### Element lookup records
· · · · ·
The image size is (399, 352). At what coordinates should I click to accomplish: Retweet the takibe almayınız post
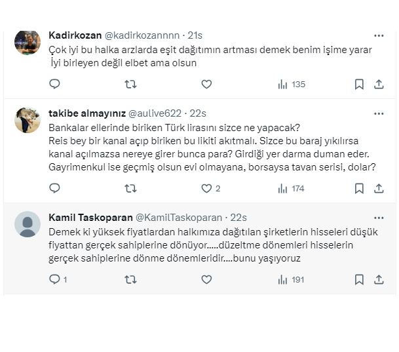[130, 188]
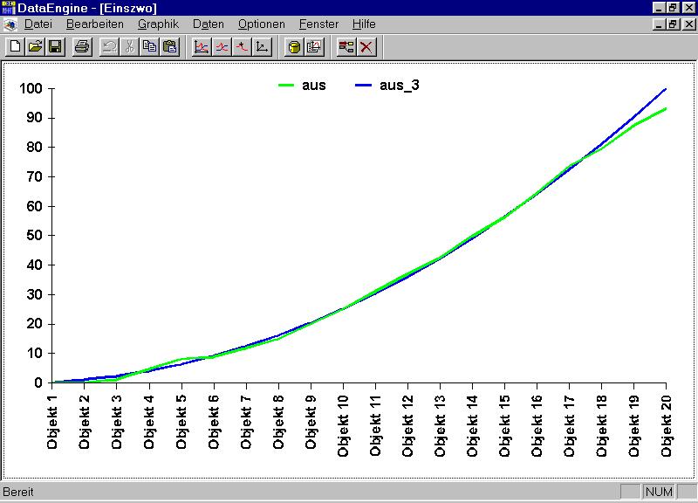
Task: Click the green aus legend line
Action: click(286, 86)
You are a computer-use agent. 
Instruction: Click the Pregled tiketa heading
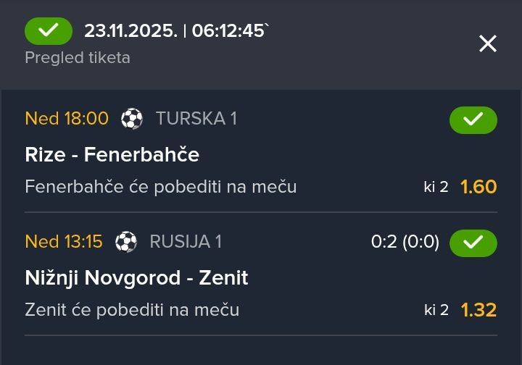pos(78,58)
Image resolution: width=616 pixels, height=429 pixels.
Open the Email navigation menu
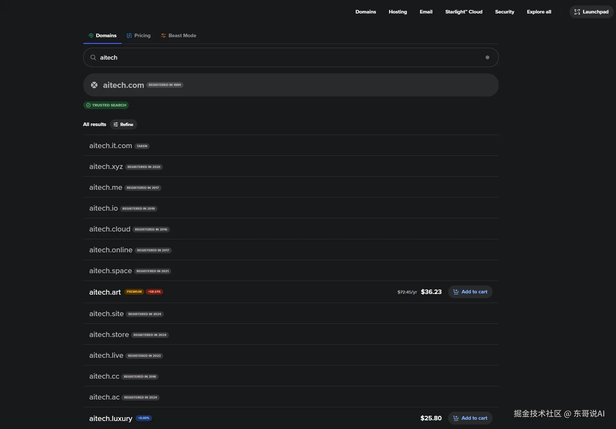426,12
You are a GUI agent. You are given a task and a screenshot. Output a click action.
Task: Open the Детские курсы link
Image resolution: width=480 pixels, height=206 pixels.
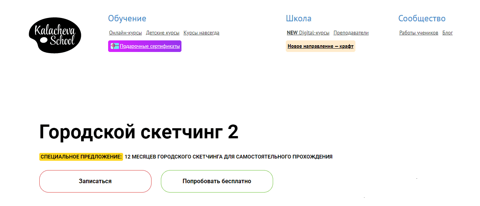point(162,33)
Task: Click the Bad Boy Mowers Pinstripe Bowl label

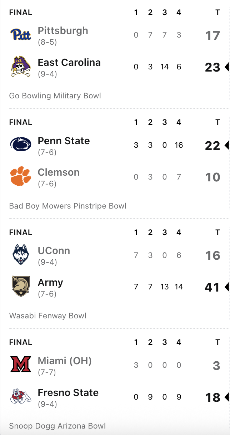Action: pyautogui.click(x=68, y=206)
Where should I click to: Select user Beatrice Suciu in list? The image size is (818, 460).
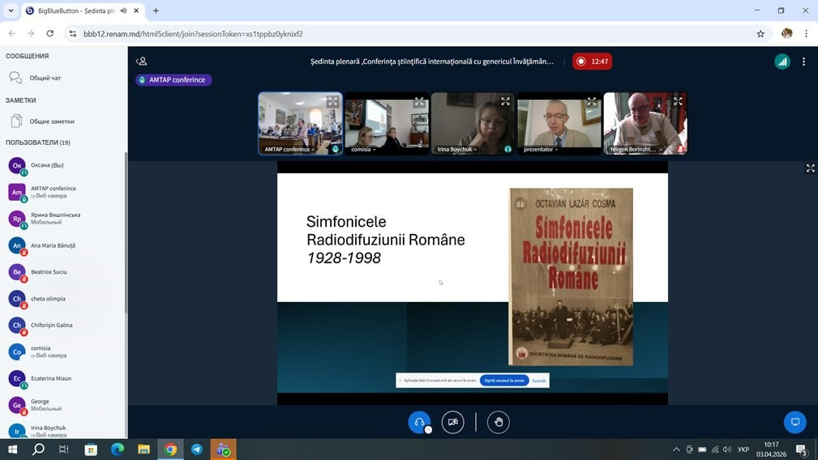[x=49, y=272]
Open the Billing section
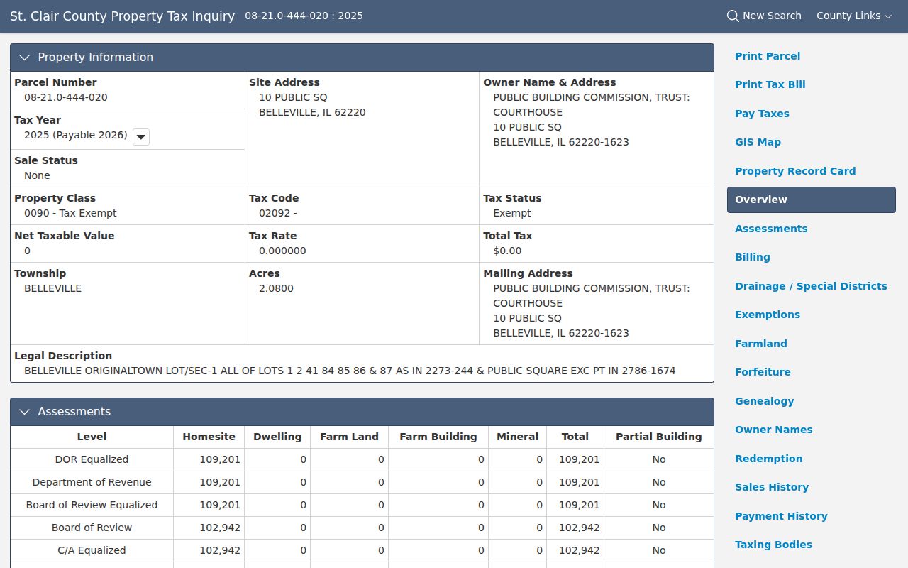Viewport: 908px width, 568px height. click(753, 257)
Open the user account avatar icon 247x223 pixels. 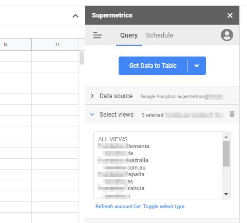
· · · · ·
### EXERCISE PROMPT
Could you reproduce the entries word for word, beginning with the line that contains "Task: Click the Bad" and continuing through the last of the entries, with the pictures left out?

### EXERCISE ANSWER
Task: Click the Bad Boy Mowers Pinstripe Bowl label

Action: pyautogui.click(x=68, y=206)
Where should I click to: Select user Beatrice Suciu in list? The image size is (818, 460).
[x=49, y=272]
Open the Billing section
Viewport: 908px width, 568px height. click(753, 257)
Open the user account avatar icon 247x223 pixels. 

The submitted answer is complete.